Until recently, the story of Indonesian fishing communities like Sugian was one of quiet desperation. East Lombok district tops Indonesia's 500-plus districts for overseas migration, with about 14,000 people—roughly 1% of the district's population—receiving permits to work abroad each year. Mothers become domestic workers in the Middle East; fathers take jobs as ship crew via Taiwan or laborers on Malaysian plantations. The reason is stark: the local minimum wage sits at 2.7 million rupiah, roughly $150 per month—less than half what workers earn in Jakarta. When mud crab populations crashed from overzealous fishing, the few economic anchors holding families together began to slip away.

The solution emerged from understanding the crabs themselves. Unlike most farmed aquatic species, mud crabs thrive specifically in the muddy, sheltered conditions of mangrove ecosystems. The roots provide shelter, stabilize temperatures, and support the microorganisms and nutrients the crabs need. When young crabs mature in these waters alongside newly planted mangroves—a practice called silvofishery—something remarkable happens: not only do the mangroves recover, but the crabs grow larger and fetch higher prices when sold. "If you sell them immediately when they're small, they're cheaper," Jamil explained. By raising crabs to adulthood instead, fishers earn more while stewarding a sustainable population.

The timing is urgent. Indonesia hosts the world's largest mangrove estate—around 3.3 million hectares—yet studies show up to 40% has been degraded or cleared, primarily by crab, fish, and shrimp cultivation since the 1980s. A government pledge to plant 600,000 hectares by 2024 fell far short of its goal. Silvofishery offers a different path: mangroves protected while productivity from a commercially vital fishery increases.
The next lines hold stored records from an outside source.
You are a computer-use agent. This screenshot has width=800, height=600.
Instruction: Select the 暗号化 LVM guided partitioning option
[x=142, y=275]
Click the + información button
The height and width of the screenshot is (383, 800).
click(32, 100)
Indonesia's aquaculture exports alone were valued at $5.5 billion in 2021.

Yet progress remains fragmented. Local officials acknowledge that most silvofishery initiatives have been forged through trial and error, with a lack of technical training constraining growth. Still, in Sugian's brackish mangroves, the principle is proving itself. "If the habitat is good, the crabs will return—so cultivation is important, but the natural environment must also be restored," said Muslim, head of the fisheries department in West Nusa Tenggara province. As Jamil tends his ponds and new mangrove saplings push through the mud, he represents something larger: a community discovering that food security and ecological restoration are not competing demands, but interwoven necessities.